The AUA and ESSIC guidelines only provide diagnostic principles for IC diagnosis; nevertheless, pathophysiological alterations observed under the microscope may provide clues on how these clinical symptoms manifest in patients with IC. The urothelium constitutes the protective fence against the irritative components in urine, such as potassium. The irritative components might infiltrate the underlying sensory receptors once the urothelial denudation exists, leading to the manifestation of the symptoms [10]. For example, the urothelial denudation of IC could increase the potassium permeability, resulting in mast-cell infiltration. The former leads to tissues injuries by depolarizing nerves and muscles [11], and the latter causes vascular remodeling by secreting excessive vasoactive and pro-inflammatory mediators [12]. In the chronic inflammatory process, mast cell gathering is another pivotal change in the pathophysiology of IC. In mediators secreted by mast cells, cytokines, such as IL-6, IL-1β, and TNF-α, cause inflammation, pain, and vasodilation. Moreover, they also produce chemokines, such as IL-8, resulting in chemoattraction responsible for the migration of immune cells, phagocytosis, and angiogenesis [13]. Consequently, dysregulated mast cells damage urinary bladder (UB) tissues, causing IC to deteriorate. In conclusion, the two principal features of urothelial denudation and chronic inflammation may enhance the neural sensitivity of UB [14] and deteriorate the clinical symptoms. One of the main goals of developing treatments for IC is to improve the pathophysiological changes mentioned above.
Currently, IC treatment options comprise oral medication and intravesical instillation or injection. In oral medication, the treatment goals focus on replenishing the glycosaminoglycan (GAG) layer, suppressing the deteriorating effects of mast cells by antihistamine drugs, relaxing UB, and reducing other irritating symptoms by antidepressants/painkillers/nonsteroidal anti-inflammatory drugs. Intravesical therapies share the same treatment goals as oral medication, and some other substances, such as botulinum toxin, dimethyl sulfoxide and hyaluronic acid (HA) are utilized in more deteriorating conditions refractory to oral medication.

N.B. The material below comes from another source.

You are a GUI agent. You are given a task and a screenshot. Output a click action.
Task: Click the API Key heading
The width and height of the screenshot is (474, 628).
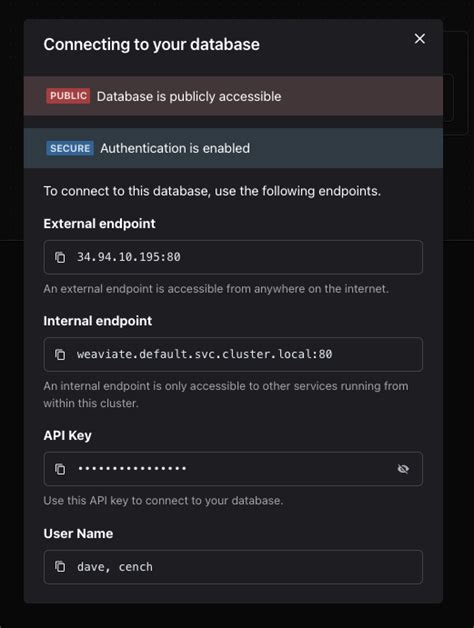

In some cases, intravesical steroid injections may be performed to control the progression of IC. In various options of intravesical instillation, HA and chondroitin sulfate (CS) were deemed as therapies of significant value [15]. However, although HA could significantly improve the symptoms of IC and the capacity of UB, its treatment effect might not persist for long duration [16]. As for CS, there was no significant global response assessment in the randomized controlled double-blinded trials [15], and its treatment effect on relieving painful UB was established by the synchronous use of HA [17].
Exploring a new intravesical agent with a better treatment effect and longer duration is still necessary. Recently, from observing the process of urothelial healing after surgeries, innate stem cells coexisted with CK5+/CK14+ basal cells in UB [18]. Therefore, a better treatment effect might be achieved by adding abundant exogenous growth factors. Since human amnion-chorion membrane extracts (HACM) contain several growth factors, they may help patients to repair damaged urothelium and reduce inflammation. However, although there were many instilled materials discussed in the recent literatures [15], dehydrated HACM extracts were never explored. In addition to the instilled materials, the selection of IC models was important. Furthermore, the rats’ IC model induced by lipopolysaccharide (LPS) was similar to human IC in terms of mast cell infiltration, urothelial histological changes, leukocytes’ recruitments, and production of inflammatory cytokines and chemokines [19,20]. In this preclinical study, we conducted the first animal experiment investigating the efficacy of dehydrated HACM extracts on LPS-induced UB inflammation in rats. Our primary objective was to assess the influence of dehydrated HACM extracts on the gross histological changes of the LPS-induced IC model. The secondary objective was to evaluate the impacts of dehydrated HACM extracts on the inflammatory cytokines, protein-encoding genes in fibrotic pathways, and apoptosis-related proteins of the LPS-induced IC model.

2. Materials and Methods

2.1. Animals

Adult female Sprague-Dawley (SD) rats (Japan SLC, Hamamatsu, Japan) weighing 200–300 g were used in this study. The SD rats were housed in a room at 22–24 °C and 50%–60% relative humidity with an alternating 12 h light/12 h dark cycle. Food and water were available ad libitum. All experimental procedures on rats were approved by the Committee of Animal Experiments in National Chung Hsing University (Taichung, Taiwan) and were performed in accordance with the Guide for the Care and Use of Laboratory Animals of the National Institutes of Health (Bethesda, MD, USA).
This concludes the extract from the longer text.